-- Opening Marker --
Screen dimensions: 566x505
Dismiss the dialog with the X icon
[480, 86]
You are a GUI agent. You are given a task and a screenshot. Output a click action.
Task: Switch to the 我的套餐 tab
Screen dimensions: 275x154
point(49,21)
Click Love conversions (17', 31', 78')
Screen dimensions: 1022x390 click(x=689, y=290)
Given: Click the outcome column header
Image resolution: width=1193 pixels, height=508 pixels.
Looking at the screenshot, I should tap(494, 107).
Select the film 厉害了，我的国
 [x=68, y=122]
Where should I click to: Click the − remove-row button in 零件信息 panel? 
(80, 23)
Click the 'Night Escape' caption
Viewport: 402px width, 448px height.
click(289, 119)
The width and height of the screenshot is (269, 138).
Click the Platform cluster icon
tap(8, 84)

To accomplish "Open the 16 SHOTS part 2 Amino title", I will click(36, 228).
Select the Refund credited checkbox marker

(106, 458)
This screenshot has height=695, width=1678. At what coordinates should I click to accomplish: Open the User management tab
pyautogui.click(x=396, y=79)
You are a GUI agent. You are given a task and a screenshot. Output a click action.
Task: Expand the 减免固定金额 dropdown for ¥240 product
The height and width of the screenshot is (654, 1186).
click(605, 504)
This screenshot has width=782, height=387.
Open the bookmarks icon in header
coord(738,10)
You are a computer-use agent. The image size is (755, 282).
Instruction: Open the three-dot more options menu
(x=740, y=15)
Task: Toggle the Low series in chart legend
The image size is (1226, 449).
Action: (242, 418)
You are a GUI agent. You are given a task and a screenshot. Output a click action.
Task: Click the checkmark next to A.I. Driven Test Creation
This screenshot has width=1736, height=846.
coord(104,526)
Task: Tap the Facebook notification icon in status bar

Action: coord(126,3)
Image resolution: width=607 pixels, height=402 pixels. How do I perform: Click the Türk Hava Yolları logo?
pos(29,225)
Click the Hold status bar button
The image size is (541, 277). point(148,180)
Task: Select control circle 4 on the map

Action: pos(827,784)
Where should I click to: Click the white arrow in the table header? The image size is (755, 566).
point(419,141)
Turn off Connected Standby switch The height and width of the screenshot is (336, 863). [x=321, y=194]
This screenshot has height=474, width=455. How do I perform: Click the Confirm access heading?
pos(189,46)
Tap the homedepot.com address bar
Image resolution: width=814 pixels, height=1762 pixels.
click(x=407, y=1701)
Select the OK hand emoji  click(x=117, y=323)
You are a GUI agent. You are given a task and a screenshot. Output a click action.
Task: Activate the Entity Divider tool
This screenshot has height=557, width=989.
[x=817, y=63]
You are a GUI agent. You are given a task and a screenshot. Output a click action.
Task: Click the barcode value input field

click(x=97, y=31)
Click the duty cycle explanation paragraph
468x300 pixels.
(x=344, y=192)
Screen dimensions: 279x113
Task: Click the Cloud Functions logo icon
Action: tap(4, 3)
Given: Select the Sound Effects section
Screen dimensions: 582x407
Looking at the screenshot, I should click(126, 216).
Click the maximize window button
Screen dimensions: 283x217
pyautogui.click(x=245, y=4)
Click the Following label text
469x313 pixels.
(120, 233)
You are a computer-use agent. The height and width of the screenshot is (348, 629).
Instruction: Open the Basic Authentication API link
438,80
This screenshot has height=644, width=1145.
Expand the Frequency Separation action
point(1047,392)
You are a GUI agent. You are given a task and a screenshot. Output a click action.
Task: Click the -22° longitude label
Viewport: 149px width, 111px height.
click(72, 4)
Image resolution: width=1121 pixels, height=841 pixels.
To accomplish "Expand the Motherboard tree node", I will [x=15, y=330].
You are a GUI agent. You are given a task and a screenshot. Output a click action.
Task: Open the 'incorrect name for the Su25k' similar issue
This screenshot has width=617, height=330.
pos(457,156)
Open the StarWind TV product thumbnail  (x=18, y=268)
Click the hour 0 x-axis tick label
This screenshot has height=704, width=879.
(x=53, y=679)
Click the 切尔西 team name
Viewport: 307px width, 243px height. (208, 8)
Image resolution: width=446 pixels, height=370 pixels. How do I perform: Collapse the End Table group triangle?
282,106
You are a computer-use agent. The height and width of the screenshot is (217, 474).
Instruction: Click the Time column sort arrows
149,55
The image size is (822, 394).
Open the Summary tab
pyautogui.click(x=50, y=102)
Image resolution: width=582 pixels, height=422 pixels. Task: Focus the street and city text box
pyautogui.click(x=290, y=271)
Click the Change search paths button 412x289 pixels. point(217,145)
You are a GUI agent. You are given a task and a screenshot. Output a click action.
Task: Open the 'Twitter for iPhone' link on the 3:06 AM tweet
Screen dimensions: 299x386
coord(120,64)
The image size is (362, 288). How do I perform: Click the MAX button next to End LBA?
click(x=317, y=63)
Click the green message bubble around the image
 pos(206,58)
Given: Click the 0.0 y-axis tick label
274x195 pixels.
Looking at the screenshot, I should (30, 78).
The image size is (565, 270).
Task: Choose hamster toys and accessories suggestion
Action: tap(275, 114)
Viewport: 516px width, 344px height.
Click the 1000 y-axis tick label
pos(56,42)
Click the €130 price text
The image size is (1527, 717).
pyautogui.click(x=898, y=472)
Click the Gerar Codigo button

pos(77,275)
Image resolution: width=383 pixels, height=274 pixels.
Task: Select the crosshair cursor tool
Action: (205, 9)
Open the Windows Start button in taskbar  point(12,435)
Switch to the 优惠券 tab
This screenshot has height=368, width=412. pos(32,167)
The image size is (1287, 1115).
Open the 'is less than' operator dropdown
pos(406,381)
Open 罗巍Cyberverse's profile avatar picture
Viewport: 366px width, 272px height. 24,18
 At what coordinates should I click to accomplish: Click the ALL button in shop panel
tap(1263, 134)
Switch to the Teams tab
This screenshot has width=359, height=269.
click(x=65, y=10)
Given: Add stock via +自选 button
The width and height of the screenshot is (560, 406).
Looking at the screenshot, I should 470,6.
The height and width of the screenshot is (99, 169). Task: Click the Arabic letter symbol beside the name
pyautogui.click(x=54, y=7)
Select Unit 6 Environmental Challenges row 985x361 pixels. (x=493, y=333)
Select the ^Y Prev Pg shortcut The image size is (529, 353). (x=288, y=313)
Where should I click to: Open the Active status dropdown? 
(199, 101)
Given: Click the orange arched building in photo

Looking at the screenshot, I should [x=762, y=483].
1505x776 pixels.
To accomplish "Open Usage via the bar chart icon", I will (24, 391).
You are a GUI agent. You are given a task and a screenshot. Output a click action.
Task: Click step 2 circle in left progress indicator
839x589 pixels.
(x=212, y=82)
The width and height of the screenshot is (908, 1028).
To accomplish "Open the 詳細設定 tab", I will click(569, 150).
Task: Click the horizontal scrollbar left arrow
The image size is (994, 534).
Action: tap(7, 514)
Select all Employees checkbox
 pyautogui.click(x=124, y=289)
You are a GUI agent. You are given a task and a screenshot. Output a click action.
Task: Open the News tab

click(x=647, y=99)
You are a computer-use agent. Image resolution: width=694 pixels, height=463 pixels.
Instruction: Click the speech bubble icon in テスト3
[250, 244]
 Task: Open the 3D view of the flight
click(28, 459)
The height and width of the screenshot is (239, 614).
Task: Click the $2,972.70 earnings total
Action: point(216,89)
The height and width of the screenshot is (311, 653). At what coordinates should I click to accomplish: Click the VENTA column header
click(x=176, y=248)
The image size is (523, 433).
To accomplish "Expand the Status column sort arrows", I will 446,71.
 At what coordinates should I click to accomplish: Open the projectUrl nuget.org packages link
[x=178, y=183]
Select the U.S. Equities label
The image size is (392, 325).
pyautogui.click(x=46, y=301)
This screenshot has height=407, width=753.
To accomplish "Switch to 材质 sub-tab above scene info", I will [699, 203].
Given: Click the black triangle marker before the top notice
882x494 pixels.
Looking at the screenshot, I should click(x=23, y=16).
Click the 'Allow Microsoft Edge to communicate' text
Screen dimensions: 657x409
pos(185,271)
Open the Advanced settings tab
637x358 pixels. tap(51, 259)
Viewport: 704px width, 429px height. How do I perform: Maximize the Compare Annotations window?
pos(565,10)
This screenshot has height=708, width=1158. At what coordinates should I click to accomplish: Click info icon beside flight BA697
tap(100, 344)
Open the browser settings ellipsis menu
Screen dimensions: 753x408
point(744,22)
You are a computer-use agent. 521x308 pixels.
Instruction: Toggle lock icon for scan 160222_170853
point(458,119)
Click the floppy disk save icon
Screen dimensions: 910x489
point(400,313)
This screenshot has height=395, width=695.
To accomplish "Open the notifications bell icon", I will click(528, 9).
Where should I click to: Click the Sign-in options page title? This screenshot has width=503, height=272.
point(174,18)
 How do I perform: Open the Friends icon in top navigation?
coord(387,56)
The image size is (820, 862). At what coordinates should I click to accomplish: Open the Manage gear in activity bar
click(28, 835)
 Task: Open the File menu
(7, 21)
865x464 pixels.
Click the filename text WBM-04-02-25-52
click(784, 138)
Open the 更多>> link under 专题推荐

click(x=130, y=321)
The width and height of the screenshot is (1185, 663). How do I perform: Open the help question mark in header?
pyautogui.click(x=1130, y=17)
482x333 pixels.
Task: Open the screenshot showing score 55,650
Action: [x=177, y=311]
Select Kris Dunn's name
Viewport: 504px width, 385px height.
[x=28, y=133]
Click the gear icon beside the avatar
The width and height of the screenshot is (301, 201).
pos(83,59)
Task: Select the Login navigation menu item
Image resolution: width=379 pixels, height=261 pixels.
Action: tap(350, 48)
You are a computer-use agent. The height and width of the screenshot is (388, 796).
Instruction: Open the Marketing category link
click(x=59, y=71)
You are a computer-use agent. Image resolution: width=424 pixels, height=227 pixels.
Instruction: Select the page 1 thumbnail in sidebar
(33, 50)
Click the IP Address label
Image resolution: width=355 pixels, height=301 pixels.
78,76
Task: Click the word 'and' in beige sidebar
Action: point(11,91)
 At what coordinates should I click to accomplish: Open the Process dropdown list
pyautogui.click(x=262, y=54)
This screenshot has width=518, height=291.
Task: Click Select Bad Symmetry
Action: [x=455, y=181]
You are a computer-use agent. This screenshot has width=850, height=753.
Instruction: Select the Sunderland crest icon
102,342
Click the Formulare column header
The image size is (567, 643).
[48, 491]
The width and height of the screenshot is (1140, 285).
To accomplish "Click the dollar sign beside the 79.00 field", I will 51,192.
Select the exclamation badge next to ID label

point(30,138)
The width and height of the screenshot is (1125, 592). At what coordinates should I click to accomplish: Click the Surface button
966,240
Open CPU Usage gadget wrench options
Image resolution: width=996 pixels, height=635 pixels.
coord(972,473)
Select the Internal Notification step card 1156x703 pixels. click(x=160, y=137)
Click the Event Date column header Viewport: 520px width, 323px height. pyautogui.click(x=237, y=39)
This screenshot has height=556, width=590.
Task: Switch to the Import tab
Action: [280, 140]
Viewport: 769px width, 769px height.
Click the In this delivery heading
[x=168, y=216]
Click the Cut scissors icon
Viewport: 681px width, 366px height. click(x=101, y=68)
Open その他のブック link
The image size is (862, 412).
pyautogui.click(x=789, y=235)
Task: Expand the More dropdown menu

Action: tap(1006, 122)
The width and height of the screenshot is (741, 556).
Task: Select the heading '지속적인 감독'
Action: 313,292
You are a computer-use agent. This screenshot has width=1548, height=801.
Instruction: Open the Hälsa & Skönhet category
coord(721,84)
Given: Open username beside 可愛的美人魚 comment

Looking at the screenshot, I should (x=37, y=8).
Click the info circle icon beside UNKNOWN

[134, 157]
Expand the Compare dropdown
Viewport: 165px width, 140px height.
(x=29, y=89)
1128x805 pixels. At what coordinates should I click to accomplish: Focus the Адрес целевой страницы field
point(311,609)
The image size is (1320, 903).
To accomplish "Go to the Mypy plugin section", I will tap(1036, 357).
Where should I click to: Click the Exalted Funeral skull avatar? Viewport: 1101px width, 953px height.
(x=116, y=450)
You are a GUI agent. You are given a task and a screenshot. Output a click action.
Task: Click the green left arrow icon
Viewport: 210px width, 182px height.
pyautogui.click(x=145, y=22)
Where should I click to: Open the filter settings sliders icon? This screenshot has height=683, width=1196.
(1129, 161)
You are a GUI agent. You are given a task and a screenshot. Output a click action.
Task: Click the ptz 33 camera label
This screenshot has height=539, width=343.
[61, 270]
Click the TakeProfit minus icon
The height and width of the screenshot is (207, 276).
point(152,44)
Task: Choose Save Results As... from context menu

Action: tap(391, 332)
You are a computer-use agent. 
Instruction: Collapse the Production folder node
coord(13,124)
-- Closing Marker --
— Activity —
Scan the records for the string "left" and report each line where it occurs.

— Solution to this exercise —
Task: Click step 2 circle in left progress indicator
Task: Click the horizontal scrollbar left arrow
Task: Click the green left arrow icon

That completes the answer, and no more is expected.